The short answer: no. The longer answer: you might want to use different products in the day than you do at night. Allen explains, “During the day, having an SPF on is important,” and she recommends using something zinc-based like Drunk Elephant or BareMinerals which packs powerful protection. “Either way, make sure you’re using an SPF on top of your moisturizer or you are purchasing a moisturizer with an SPF.” At nighttime, the products you might want to use on your face are different, than in the morning. Typically, Allen recommends to clients to use more active ingredients in the evenings. These include hyaluronic acid, AHAs, BHA, retinoids, and salicylic acid – just to name a few. “Your skin is kind of like working to repair and regenerate, while you’re sleeping and while you have those products on your skin.” But the long and short answer: if you wear them at night or day, it doesn’t really matter.
People seem to swear by facial steams, but I keep reading that they aren’t great for your face. What’s the scoop on this skincare myth?

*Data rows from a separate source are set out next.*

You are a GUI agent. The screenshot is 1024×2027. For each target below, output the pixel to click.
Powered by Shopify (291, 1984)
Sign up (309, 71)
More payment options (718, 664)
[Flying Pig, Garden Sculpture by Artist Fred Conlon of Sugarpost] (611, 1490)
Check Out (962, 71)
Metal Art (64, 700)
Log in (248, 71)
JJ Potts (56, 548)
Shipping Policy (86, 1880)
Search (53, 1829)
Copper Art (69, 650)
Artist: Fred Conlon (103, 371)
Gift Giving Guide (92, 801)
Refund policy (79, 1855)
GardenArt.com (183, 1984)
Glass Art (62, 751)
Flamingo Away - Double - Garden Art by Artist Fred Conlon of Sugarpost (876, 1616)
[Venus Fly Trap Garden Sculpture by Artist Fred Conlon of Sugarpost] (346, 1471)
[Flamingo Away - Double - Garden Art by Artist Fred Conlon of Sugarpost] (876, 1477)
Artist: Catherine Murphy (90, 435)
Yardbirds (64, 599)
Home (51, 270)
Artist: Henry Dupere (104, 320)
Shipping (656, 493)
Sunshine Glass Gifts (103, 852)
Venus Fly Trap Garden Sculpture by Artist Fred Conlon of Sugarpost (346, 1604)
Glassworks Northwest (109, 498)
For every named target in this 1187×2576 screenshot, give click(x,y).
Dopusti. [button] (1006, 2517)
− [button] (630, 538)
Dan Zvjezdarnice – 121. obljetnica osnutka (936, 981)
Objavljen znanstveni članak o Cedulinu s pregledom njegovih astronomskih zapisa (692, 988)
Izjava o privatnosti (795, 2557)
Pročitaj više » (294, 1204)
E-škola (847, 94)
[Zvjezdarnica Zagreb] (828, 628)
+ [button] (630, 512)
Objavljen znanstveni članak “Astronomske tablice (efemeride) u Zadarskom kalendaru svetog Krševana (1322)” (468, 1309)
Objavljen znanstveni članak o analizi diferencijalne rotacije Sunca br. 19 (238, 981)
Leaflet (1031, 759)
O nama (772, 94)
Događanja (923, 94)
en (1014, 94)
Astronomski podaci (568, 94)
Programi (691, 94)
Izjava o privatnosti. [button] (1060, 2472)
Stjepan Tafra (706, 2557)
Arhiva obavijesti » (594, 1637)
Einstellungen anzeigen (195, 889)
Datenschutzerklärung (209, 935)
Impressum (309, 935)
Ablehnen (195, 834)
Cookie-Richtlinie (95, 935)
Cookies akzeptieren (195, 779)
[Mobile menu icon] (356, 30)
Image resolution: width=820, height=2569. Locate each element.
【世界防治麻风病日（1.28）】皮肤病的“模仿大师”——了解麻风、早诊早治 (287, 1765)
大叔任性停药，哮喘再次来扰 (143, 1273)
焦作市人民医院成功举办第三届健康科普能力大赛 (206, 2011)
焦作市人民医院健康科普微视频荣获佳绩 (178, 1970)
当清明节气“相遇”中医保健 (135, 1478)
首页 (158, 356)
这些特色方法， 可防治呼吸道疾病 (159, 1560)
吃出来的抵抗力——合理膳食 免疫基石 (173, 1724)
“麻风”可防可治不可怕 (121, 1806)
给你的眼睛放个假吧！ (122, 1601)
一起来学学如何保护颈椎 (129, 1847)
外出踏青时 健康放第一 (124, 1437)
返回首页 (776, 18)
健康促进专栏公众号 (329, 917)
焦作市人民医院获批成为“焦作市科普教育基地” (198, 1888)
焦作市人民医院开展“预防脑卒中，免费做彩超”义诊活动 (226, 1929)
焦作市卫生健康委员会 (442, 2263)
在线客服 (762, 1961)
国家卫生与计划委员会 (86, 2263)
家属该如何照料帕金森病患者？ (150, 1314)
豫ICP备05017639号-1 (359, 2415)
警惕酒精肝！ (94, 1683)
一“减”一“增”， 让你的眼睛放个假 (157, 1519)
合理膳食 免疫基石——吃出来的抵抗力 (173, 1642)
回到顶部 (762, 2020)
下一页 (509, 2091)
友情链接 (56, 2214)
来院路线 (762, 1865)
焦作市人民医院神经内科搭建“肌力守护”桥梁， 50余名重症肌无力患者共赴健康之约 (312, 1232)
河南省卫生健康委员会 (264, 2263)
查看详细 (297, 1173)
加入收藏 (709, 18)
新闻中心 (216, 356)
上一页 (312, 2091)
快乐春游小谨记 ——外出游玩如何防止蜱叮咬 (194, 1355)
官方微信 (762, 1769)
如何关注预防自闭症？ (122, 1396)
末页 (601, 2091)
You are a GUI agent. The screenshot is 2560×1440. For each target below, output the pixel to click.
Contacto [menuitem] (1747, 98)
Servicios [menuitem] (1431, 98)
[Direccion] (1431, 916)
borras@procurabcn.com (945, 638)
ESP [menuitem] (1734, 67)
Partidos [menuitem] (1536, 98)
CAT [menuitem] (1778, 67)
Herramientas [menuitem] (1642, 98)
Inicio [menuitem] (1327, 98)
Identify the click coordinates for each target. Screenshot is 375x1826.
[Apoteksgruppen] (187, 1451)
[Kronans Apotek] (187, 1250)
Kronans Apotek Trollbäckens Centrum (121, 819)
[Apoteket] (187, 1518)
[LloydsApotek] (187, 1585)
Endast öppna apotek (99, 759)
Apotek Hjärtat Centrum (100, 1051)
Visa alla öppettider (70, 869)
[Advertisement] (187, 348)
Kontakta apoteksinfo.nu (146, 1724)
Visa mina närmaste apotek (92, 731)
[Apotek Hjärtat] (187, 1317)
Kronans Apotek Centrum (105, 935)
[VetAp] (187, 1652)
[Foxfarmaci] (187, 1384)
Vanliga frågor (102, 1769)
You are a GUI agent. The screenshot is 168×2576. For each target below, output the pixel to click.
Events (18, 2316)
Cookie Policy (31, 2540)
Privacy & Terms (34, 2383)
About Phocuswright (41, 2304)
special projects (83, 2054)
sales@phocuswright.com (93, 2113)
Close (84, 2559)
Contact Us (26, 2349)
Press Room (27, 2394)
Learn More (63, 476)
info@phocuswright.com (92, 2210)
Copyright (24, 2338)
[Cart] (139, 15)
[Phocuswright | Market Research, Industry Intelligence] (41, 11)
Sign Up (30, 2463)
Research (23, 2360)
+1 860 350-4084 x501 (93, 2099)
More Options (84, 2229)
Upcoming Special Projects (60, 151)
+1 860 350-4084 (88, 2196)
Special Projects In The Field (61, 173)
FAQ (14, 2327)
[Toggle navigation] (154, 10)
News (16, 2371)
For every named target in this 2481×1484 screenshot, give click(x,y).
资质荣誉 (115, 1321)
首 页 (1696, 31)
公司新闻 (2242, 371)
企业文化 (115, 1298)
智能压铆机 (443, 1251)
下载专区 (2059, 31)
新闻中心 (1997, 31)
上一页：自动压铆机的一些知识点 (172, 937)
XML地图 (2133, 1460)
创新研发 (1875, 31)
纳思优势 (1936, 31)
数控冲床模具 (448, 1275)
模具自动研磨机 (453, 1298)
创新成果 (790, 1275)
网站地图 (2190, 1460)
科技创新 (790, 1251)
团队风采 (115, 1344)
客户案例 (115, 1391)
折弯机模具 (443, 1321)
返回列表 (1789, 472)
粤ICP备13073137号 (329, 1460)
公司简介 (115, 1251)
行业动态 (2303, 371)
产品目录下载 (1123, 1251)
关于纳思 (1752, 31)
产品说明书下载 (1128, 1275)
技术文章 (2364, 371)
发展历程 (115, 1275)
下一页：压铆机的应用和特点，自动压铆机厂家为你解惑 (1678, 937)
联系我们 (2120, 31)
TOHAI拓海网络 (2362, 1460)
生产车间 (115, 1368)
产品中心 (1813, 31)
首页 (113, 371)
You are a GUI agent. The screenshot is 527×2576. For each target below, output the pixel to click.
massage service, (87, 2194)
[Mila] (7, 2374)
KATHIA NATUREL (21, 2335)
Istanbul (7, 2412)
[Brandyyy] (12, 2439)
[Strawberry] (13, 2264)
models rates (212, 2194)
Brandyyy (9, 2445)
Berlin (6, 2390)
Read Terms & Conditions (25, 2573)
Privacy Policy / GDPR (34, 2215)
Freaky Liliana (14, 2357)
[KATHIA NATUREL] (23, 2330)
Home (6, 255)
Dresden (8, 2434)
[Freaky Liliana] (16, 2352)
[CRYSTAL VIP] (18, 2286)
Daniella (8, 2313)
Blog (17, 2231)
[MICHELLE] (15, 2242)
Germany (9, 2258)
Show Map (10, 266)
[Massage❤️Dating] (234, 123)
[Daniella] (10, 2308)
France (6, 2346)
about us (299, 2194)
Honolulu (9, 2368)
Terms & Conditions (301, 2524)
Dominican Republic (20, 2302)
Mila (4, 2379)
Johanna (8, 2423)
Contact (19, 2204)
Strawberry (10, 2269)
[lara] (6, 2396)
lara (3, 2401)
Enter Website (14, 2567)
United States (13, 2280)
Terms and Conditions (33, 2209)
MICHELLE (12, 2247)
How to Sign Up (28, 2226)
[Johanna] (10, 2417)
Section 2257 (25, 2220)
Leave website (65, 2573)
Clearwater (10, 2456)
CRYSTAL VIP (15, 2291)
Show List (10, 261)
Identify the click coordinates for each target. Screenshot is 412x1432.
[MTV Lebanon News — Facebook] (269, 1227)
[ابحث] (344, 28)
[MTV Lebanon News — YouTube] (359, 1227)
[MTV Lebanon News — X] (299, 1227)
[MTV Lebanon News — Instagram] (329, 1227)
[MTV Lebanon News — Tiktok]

Allen believes that steaming can be good for your face, but explains it definitely depends on when you’re using it. “If you are somebody with rosacea or incredibly sensitive skin, using an excessive amount of steam is going to break capillaries in the skin,” noting that skincare is not a one-size-fits-all approach and is more individual. One place Allen does see facial steaming take place and does not recommend, is the shower. “I think is really interesting and a place where steaming goes rogue,” explaining that when people wash their face or take care of their skincare in the shower, they aren’t actually doing anything. “Just because you are washing your face with whatever you’re using, you’re kind of moving the buildup on the skin. It’s just moving it around, and you’re steaming your skin and it’s absorbing it again.” Yuck! Remind us never to wash our face in the shower again.
How true is it that food can affect your diet?
Allen is quick to point out that a lot of time, people have misconceptions about what is causing their skin issues noting, “There can be a lot of fear around this, and I would recommend seeing a professional if you think your diet is affecting your skin.” Often the correlation does not imply causation, so Allen will encounter people who feel really guilty or start restricting foods just so they can preserve their skin. She explains, “I don’t necessarily think that’s always the best place to start.” She notes that if you do suffer from rosacea, acne or cystic breakouts – things like dairy may exacerbate it, but she explains “it usually signifies that there’s a deeper issue happening and they could definitely be related to food, stress, lifestyle, or other things. From there, it’s best to take a holistic approach to skincare.”
I was always told that toothpaste on a zit would help dry it out – is this one of the skin care myths that’s true or false?
Allen laughs and says, “I wonder if it’s the baking soda and the peppermint in the toothpaste?” But to her knowledge, no – it’s just fake news. All these years, you mean to tell me I’ve just been walking around with toothpaste spots on my face for no reason. Dammit.